Understanding the Old Testament

The Northern Campaign

(All quotations are from the New American Standard Bible translation)

Like the kings in southern Canaan, the kings in the north banded together to try to stop the Israelites. These included, among others, the kings of Hazor, Madon, Shimron, and Achshaph. (Joshua 11:1-2) A vast army was assembled, made even more formidable by the presence of horses and chariots—military technology which the Israelites lacked. (Joshua 11:3-4)

Once again the Lord gave Joshua assurance of victory, but this time He gave Joshua further instructions: after the battle he was to burn the chariots and hamstring the horses—making them useless for war, and probably anything else. (Joshua 11:6)

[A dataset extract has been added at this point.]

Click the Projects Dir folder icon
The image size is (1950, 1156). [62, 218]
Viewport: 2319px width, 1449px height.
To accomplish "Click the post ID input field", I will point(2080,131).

The northern alliance armies were camped at the “waters of Merom.” (Joshua 11:5) Merom was located northwest of the Sea of Galilee, which was then known as the Sea of Chinneroth (or Chinnereth). Joshua launched another surprise attack and destroyed his enemies. (Joshua 11:7) Those soldiers who didn’t flee were killed. (Joshua 11:8) Joshua then easily captured the cities that remained, which were virtually defenseless, killing the inhabitants and taking their possessions as booty. (Joshua 11:10-14) However, he burned the city of Hazor, which had been the leader of the other cities. (Joshua 11:10)

Thus, Joshua completed the conquest of Canaan, except for some isolated pockets of resistance, which are listed in Joshua 17:11-12 and Judges 1:27-34.

So after five years, “the land had rest from war.” (Joshua 11:23)

We know that the Israelites had been fighting for about five years because of Joshua 14:6-10, which says that Caleb was forty years old when Moses sent him and eleven other Israelites to spy out the land of Canaan. Caleb was eighty-five at the end of these wars. (Joshua 14:10) Since the Israelites spent forty years in the wilderness, the wars against the Amorites and the Canaanites took about five years.

Question to ponder or discuss: The Wycliffe Bible Commentary points out that the Canaanite horses and chariots would have been useless to the Israelites without a professional army trained to use them, which the Israelites did not then possess. What other reason(s) might God have had in mind for requiring the Israelites to destroy the chariots and maim the horses?